▶ **RECORD SET**
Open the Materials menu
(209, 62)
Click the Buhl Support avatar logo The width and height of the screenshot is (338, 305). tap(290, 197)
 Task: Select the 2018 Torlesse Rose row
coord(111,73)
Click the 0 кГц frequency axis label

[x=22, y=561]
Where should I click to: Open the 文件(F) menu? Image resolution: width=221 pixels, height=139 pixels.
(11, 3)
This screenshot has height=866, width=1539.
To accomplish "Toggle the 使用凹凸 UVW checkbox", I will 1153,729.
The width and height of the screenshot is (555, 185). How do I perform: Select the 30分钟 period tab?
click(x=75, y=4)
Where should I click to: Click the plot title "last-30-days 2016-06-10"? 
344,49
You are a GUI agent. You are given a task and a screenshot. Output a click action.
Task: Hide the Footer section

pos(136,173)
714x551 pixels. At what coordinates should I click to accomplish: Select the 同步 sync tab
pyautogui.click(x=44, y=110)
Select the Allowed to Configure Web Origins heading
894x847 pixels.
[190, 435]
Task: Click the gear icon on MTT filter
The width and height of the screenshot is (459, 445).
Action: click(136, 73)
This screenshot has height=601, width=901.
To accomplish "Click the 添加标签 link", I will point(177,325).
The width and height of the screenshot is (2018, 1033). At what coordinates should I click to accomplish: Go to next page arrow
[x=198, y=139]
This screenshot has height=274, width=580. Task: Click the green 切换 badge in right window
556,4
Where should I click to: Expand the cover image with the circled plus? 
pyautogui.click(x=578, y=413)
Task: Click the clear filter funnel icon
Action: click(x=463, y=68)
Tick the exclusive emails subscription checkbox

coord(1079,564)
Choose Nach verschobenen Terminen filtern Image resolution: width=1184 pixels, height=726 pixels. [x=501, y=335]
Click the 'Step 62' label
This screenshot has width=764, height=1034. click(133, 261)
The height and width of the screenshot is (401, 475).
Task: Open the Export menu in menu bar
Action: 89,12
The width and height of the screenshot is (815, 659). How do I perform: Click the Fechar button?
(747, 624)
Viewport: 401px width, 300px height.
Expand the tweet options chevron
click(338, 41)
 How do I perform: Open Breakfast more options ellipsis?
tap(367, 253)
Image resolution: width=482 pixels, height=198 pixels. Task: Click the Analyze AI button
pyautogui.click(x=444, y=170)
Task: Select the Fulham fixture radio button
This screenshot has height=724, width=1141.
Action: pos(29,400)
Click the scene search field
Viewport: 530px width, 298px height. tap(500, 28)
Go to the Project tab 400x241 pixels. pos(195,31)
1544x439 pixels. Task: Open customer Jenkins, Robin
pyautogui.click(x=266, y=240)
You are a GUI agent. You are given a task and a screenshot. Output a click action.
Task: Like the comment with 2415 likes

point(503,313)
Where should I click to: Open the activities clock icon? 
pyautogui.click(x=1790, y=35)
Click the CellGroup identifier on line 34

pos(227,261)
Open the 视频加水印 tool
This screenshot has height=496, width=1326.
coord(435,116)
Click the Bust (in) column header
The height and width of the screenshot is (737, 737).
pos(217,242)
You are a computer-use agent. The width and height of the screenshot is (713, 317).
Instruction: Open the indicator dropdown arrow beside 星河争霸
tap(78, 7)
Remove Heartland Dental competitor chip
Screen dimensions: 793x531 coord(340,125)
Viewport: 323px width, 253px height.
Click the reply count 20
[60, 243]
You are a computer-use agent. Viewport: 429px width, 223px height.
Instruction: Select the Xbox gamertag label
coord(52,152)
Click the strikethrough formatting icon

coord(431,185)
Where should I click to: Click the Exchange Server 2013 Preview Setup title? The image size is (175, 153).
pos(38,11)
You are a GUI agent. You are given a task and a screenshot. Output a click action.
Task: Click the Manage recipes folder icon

▶ **WHAT TO PRODUCE**
Copy all of the records above word for word, keeping every line as it stands.

▶ **WRITTEN ANSWER**
Open the Materials menu
(209, 62)
Click the Buhl Support avatar logo The width and height of the screenshot is (338, 305). tap(290, 197)
 Task: Select the 2018 Torlesse Rose row
coord(111,73)
Click the 0 кГц frequency axis label

[x=22, y=561]
Where should I click to: Open the 文件(F) menu? Image resolution: width=221 pixels, height=139 pixels.
(11, 3)
This screenshot has height=866, width=1539.
To accomplish "Toggle the 使用凹凸 UVW checkbox", I will 1153,729.
The width and height of the screenshot is (555, 185). How do I perform: Select the 30分钟 period tab?
click(x=75, y=4)
Where should I click to: Click the plot title "last-30-days 2016-06-10"? 
344,49
You are a GUI agent. You are given a task and a screenshot. Output a click action.
Task: Hide the Footer section

pos(136,173)
714x551 pixels. At what coordinates should I click to accomplish: Select the 同步 sync tab
pyautogui.click(x=44, y=110)
Select the Allowed to Configure Web Origins heading
894x847 pixels.
[190, 435]
Task: Click the gear icon on MTT filter
The width and height of the screenshot is (459, 445).
Action: click(136, 73)
This screenshot has height=601, width=901.
To accomplish "Click the 添加标签 link", I will point(177,325).
The width and height of the screenshot is (2018, 1033). At what coordinates should I click to accomplish: Go to next page arrow
[x=198, y=139]
This screenshot has height=274, width=580. Task: Click the green 切换 badge in right window
556,4
Where should I click to: Expand the cover image with the circled plus? 
pyautogui.click(x=578, y=413)
Task: Click the clear filter funnel icon
Action: click(x=463, y=68)
Tick the exclusive emails subscription checkbox

coord(1079,564)
Choose Nach verschobenen Terminen filtern Image resolution: width=1184 pixels, height=726 pixels. [x=501, y=335]
Click the 'Step 62' label
This screenshot has width=764, height=1034. click(133, 261)
The height and width of the screenshot is (401, 475).
Task: Open the Export menu in menu bar
Action: 89,12
The width and height of the screenshot is (815, 659). How do I perform: Click the Fechar button?
(747, 624)
Viewport: 401px width, 300px height.
Expand the tweet options chevron
click(338, 41)
 How do I perform: Open Breakfast more options ellipsis?
tap(367, 253)
Image resolution: width=482 pixels, height=198 pixels. Task: Click the Analyze AI button
pyautogui.click(x=444, y=170)
Task: Select the Fulham fixture radio button
This screenshot has height=724, width=1141.
Action: pos(29,400)
Click the scene search field
Viewport: 530px width, 298px height. tap(500, 28)
Go to the Project tab 400x241 pixels. pos(195,31)
1544x439 pixels. Task: Open customer Jenkins, Robin
pyautogui.click(x=266, y=240)
You are a GUI agent. You are given a task and a screenshot. Output a click action.
Task: Like the comment with 2415 likes

point(503,313)
Where should I click to: Open the activities clock icon? 
pyautogui.click(x=1790, y=35)
Click the CellGroup identifier on line 34

pos(227,261)
Open the 视频加水印 tool
This screenshot has height=496, width=1326.
coord(435,116)
Click the Bust (in) column header
The height and width of the screenshot is (737, 737).
pos(217,242)
You are a computer-use agent. The width and height of the screenshot is (713, 317).
Instruction: Open the indicator dropdown arrow beside 星河争霸
tap(78, 7)
Remove Heartland Dental competitor chip
Screen dimensions: 793x531 coord(340,125)
Viewport: 323px width, 253px height.
Click the reply count 20
[60, 243]
You are a computer-use agent. Viewport: 429px width, 223px height.
Instruction: Select the Xbox gamertag label
coord(52,152)
Click the strikethrough formatting icon

coord(431,185)
Where should I click to: Click the Exchange Server 2013 Preview Setup title? The image size is (175, 153).
pos(38,11)
You are a GUI agent. You are given a task and a screenshot. Output a click action.
Task: Click the Manage recipes folder icon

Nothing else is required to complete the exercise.